Today’s sophists—a motley band of headmasters, superintendents, chancellors, administrators, consultants, accreditors, and the like—promise the fullness of genuine education but deliver only a void. Many seem incapable of distinguishing between phantasms and substantial realities, much less of feeling guilty about swindling young souls out of a liberal education. But the good news is that concerned parents and serious students are increasingly able to tell the difference and are looking for the genuine article.
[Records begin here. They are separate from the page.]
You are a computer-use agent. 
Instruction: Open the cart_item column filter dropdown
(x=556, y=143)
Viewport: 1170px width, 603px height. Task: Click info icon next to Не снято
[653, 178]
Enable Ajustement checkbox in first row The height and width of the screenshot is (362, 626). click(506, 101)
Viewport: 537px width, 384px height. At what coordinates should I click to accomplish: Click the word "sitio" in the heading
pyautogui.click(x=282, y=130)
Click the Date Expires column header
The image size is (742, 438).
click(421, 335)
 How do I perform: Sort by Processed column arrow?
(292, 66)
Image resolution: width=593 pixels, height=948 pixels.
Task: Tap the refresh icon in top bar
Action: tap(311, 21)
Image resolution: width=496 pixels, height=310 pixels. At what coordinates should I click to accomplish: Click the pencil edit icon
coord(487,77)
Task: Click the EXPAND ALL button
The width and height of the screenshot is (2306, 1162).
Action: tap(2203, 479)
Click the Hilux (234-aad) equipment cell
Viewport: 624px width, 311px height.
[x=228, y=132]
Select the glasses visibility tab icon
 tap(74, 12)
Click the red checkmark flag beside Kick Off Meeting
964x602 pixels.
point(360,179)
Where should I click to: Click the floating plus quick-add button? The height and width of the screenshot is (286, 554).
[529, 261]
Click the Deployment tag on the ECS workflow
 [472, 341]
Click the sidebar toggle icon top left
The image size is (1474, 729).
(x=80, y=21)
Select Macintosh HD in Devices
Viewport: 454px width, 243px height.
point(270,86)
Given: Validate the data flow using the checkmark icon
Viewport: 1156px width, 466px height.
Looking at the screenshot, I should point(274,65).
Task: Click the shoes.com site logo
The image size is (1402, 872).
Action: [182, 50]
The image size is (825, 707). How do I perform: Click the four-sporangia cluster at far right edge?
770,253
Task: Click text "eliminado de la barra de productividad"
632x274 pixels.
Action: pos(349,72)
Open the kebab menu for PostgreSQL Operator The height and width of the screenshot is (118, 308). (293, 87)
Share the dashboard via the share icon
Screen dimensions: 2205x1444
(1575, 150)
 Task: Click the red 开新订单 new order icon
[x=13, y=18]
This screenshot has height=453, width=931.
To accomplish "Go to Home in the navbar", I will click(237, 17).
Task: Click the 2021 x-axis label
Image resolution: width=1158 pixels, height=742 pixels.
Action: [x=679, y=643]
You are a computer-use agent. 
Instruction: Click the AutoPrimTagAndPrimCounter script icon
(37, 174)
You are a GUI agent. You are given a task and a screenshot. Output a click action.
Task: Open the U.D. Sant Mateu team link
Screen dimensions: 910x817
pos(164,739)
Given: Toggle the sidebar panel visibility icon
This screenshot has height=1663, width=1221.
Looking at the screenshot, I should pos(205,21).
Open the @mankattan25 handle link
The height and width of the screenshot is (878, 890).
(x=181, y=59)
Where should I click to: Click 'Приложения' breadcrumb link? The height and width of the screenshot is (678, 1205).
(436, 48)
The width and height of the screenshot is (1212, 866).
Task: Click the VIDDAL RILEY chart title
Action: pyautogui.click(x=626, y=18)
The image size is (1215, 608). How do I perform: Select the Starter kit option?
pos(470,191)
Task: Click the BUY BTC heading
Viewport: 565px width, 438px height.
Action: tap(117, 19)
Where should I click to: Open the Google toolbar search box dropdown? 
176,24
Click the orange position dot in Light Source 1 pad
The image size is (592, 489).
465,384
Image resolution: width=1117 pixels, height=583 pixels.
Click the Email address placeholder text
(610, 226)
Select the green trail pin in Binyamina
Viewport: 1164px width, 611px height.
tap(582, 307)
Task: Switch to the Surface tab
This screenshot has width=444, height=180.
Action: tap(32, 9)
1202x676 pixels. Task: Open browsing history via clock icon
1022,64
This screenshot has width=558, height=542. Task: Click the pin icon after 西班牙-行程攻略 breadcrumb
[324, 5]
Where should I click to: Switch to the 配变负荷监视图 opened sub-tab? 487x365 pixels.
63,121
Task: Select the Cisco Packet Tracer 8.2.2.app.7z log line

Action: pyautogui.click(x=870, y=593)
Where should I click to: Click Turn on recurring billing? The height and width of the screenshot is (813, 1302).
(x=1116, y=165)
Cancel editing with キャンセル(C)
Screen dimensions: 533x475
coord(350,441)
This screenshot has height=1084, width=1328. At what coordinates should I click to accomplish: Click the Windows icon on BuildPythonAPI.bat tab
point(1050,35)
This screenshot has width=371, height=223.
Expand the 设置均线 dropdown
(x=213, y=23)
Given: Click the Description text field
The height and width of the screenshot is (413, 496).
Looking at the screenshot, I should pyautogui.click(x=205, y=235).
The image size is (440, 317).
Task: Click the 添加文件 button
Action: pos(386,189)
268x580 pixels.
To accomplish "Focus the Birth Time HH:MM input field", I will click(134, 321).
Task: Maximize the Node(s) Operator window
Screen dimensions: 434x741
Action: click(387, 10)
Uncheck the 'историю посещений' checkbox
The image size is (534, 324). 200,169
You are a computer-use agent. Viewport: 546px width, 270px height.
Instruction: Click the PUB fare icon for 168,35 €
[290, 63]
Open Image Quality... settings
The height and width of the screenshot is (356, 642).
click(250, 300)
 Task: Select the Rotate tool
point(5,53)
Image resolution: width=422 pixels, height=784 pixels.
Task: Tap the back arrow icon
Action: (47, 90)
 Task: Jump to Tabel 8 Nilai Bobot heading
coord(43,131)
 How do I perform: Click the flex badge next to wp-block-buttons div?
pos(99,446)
Nietzsche suspected that the renewal of German education would have to await the destruction of both the gymnasium and the university. That’s exactly what we are witnessing today. The time is ripe for new, non-ideological academic ventures, not least because (if my circle of friends and relatives is any indication) many experienced and talented schoolteachers and professors between 55 and 65 have taken early retirement since the coronavirus hit. Their services are now in high demand. This past winter, I taught an online course at the Hertog Foundation on Dostoyevsky’s Demons to some of the best undergraduates in the nation; the course was oversubscribed, and two additional sections had to be added. Classical academies are proliferating, some with the support of Hillsdale College. Several new liberal arts universities are in the offing, including one not yet publicly announced but whose founders include the outgoing president of one of the nation’s oldest liberal arts colleges. This summer the Tikvah Fund, where I work, is launching a curriculum on Greeks and Jews for ninth- through twelfth-graders and is actively exploring the feasibility of founding a high school or a college. These new ventures will require courageous and persistent defense because corporatist progressives will immediately portray their cultural conservatism as right-wing political partisanship.

The Hebrew Scriptures teach that man cannot see the face of God and live. This providentially leaves room for the cultivation and multiplication of the divine image in human beings, something that becomes nearly impossible when educational institutions demand uniformity of opinion and feeling. Let us rededicate ourselves to forming young people who can understand what this means.